• **Work instructions**
Output the line containing "Screen dimensions: 699x614" and all subsequent lines of the listing below, copied exactly, with no other lines.

Start of The input

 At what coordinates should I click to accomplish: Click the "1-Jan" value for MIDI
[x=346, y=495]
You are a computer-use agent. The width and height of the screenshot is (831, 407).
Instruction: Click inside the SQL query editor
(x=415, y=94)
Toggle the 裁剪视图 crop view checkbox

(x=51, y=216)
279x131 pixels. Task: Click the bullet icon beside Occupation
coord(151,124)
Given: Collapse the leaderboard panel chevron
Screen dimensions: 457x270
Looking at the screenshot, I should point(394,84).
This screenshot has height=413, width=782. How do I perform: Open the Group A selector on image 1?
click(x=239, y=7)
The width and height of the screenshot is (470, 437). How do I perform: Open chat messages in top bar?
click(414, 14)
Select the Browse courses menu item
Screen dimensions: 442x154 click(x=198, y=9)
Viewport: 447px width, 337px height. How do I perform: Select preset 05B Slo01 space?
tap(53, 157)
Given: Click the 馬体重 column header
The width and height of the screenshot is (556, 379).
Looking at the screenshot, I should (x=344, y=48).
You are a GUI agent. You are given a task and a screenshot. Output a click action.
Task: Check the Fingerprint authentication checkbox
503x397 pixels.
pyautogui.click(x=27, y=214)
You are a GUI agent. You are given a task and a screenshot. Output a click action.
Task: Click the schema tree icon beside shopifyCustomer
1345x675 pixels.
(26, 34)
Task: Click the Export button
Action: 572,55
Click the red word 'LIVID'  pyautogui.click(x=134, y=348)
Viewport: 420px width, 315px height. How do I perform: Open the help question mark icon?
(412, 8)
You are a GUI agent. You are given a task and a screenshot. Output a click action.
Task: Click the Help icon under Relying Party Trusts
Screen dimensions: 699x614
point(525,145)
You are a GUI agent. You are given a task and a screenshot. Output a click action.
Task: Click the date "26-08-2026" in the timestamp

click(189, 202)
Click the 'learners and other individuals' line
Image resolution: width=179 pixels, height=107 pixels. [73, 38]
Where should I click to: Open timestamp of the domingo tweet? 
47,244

End of The input

• **Finished task**
Screen dimensions: 699x614
point(525,145)
You are a GUI agent. You are given a task and a screenshot. Output a click action.
Task: Click the date "26-08-2026" in the timestamp

click(189, 202)
Click the 'learners and other individuals' line
Image resolution: width=179 pixels, height=107 pixels. [73, 38]
Where should I click to: Open timestamp of the domingo tweet? 
47,244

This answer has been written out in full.